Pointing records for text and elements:
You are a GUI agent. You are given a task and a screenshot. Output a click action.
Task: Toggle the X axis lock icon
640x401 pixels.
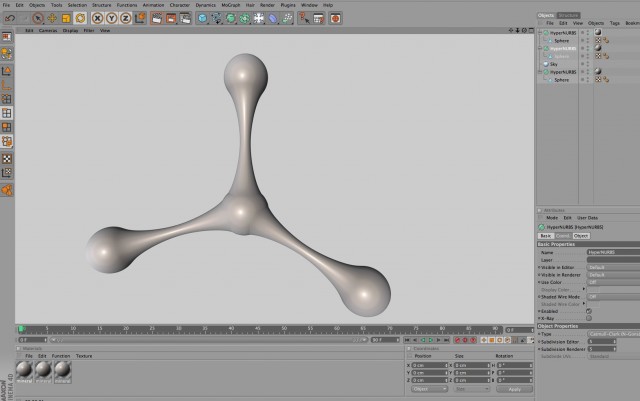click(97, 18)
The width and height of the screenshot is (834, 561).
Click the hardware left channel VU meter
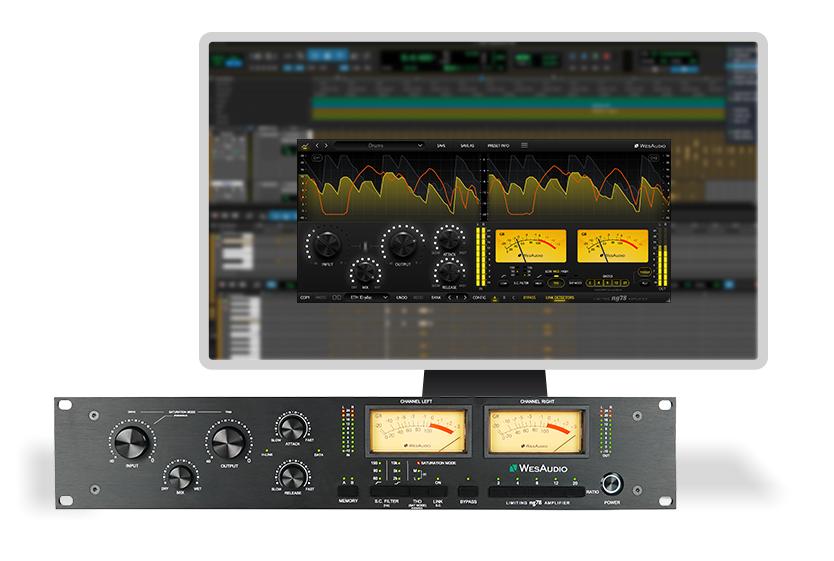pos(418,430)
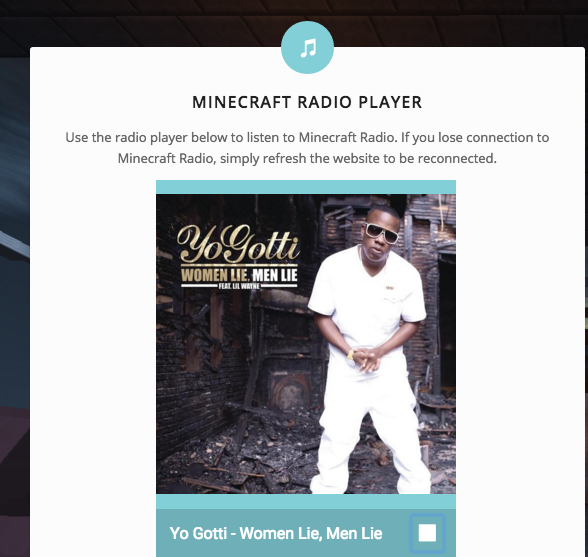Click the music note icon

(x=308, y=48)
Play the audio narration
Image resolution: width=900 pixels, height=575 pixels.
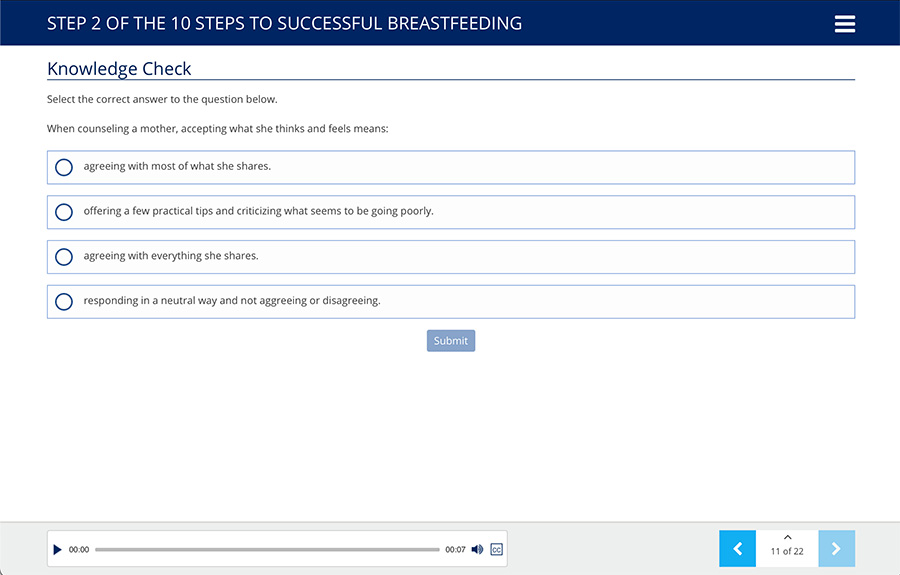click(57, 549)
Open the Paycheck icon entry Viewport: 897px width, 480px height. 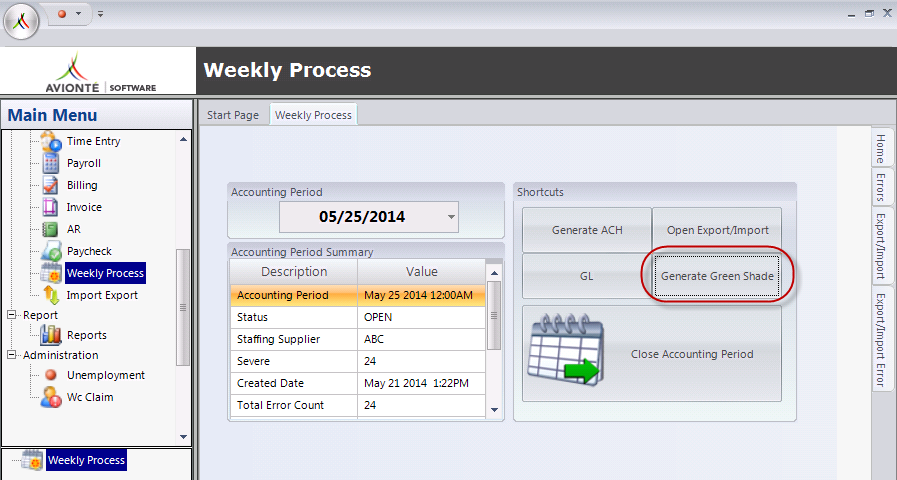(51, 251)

▸ **Exercise**: Switch "screenshot" to "image" in the records from their start through the line containing "(x=308, y=48)", inclusive, and reproduce those lines with nothing else altered. Leave the pictures out of the answer.

▸ **Solution for this task**:
You are a GUI agent. You are given a task and a image. Output a click action.
Task: Toggle the X axis lock icon
640x401 pixels.
click(97, 18)
The width and height of the image is (834, 561).
Click the hardware left channel VU meter
pos(418,430)
Click the music note icon

(x=308, y=48)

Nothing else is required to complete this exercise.